• Data excerpts:

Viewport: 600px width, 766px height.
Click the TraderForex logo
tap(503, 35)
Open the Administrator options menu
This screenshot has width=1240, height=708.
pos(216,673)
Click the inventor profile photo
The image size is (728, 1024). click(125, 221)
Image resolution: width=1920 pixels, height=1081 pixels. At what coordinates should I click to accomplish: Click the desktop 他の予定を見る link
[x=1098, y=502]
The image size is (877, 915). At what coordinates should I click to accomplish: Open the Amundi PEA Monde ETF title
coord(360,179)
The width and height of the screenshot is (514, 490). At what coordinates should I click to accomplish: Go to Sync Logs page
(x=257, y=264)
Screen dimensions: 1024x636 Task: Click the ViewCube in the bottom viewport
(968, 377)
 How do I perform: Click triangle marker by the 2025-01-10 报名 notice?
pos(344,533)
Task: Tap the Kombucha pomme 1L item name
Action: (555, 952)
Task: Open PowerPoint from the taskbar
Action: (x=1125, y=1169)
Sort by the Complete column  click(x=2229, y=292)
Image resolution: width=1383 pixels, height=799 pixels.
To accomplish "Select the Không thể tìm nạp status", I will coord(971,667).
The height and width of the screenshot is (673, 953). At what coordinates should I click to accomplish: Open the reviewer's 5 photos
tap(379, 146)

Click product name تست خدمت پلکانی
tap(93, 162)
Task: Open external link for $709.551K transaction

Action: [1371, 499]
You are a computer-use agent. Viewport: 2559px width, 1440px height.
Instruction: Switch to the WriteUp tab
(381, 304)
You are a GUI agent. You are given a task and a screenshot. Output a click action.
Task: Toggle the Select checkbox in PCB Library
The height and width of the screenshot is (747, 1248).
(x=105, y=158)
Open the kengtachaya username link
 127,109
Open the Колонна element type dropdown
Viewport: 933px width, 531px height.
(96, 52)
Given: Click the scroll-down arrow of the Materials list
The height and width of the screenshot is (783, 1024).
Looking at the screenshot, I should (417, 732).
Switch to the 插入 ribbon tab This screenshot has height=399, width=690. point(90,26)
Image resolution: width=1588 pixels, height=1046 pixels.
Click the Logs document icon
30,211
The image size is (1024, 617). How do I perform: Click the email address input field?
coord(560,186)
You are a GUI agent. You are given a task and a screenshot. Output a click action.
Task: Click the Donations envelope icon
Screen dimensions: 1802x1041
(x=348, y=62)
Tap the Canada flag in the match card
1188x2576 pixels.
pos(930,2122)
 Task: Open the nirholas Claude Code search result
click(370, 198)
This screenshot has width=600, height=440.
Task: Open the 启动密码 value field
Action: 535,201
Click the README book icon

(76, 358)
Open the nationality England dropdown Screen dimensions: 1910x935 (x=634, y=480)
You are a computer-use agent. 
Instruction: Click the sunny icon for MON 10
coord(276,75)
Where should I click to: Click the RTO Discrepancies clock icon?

• Direction:
Can you render every line of the entries above as a Markdown table with the columns "No." and "Line", numbering the rows and leaving out blank lines?

• Complete output:
| No. | Line |
|---|---|
| 1 | Viewport: 600px width, 766px height. |
| 2 | Click the TraderForex logo |
| 3 | tap(503, 35) |
| 4 | Open the Administrator options menu |
| 5 | This screenshot has width=1240, height=708. |
| 6 | pos(216,673) |
| 7 | Click the inventor profile photo |
| 8 | The image size is (728, 1024). click(125, 221) |
| 9 | Image resolution: width=1920 pixels, height=1081 pixels. At what coordinates should I click to accomplish: Click the desktop 他の予定を見る link |
| 10 | [x=1098, y=502] |
| 11 | The image size is (877, 915). At what coordinates should I click to accomplish: Open the Amundi PEA Monde ETF title |
| 12 | coord(360,179) |
| 13 | The width and height of the screenshot is (514, 490). At what coordinates should I click to accomplish: Go to Sync Logs page |
| 14 | (x=257, y=264) |
| 15 | Screen dimensions: 1024x636 Task: Click the ViewCube in the bottom viewport |
| 16 | (968, 377) |
| 17 |  How do I perform: Click triangle marker by the 2025-01-10 报名 notice? |
| 18 | pos(344,533) |
| 19 | Task: Tap the Kombucha pomme 1L item name |
| 20 | Action: (555, 952) |
| 21 | Task: Open PowerPoint from the taskbar |
| 22 | Action: (x=1125, y=1169) |
| 23 | Sort by the Complete column  click(x=2229, y=292) |
| 24 | Image resolution: width=1383 pixels, height=799 pixels. |
| 25 | To accomplish "Select the Không thể tìm nạp status", I will coord(971,667). |
| 26 | The height and width of the screenshot is (673, 953). At what coordinates should I click to accomplish: Open the reviewer's 5 photos |
| 27 | tap(379, 146) |
| 28 | Click product name تست خدمت پلکانی |
| 29 | tap(93, 162) |
| 30 | Task: Open external link for $709.551K transaction |
| 31 | Action: [1371, 499] |
| 32 | You are a computer-use agent. Viewport: 2559px width, 1440px height. |
| 33 | Instruction: Switch to the WriteUp tab |
| 34 | (381, 304) |
| 35 | You are a GUI agent. You are given a task and a screenshot. Output a click action. |
| 36 | Task: Toggle the Select checkbox in PCB Library |
| 37 | The height and width of the screenshot is (747, 1248). |
| 38 | (x=105, y=158) |
| 39 | Open the kengtachaya username link |
| 40 |  127,109 |
| 41 | Open the Колонна element type dropdown |
| 42 | Viewport: 933px width, 531px height. |
| 43 | (96, 52) |
| 44 | Given: Click the scroll-down arrow of the Materials list |
| 45 | The height and width of the screenshot is (783, 1024). |
| 46 | Looking at the screenshot, I should (417, 732). |
| 47 | Switch to the 插入 ribbon tab This screenshot has height=399, width=690. point(90,26) |
| 48 | Image resolution: width=1588 pixels, height=1046 pixels. |
| 49 | Click the Logs document icon |
| 50 | 30,211 |
| 51 | The image size is (1024, 617). How do I perform: Click the email address input field? |
| 52 | coord(560,186) |
| 53 | You are a GUI agent. You are given a task and a screenshot. Output a click action. |
| 54 | Task: Click the Donations envelope icon |
| 55 | Screen dimensions: 1802x1041 |
| 56 | (x=348, y=62) |
| 57 | Tap the Canada flag in the match card |
| 58 | 1188x2576 pixels. |
| 59 | pos(930,2122) |
| 60 |  Task: Open the nirholas Claude Code search result |
| 61 | click(370, 198) |
| 62 | This screenshot has width=600, height=440. |
| 63 | Task: Open the 启动密码 value field |
| 64 | Action: 535,201 |
| 65 | Click the README book icon |
| 66 | (76, 358) |
| 67 | Open the nationality England dropdown Screen dimensions: 1910x935 (x=634, y=480) |
| 68 | You are a computer-use agent.  |
| 69 | Instruction: Click the sunny icon for MON 10 |
| 70 | coord(276,75) |
| 71 | Where should I click to: Click the RTO Discrepancies clock icon? |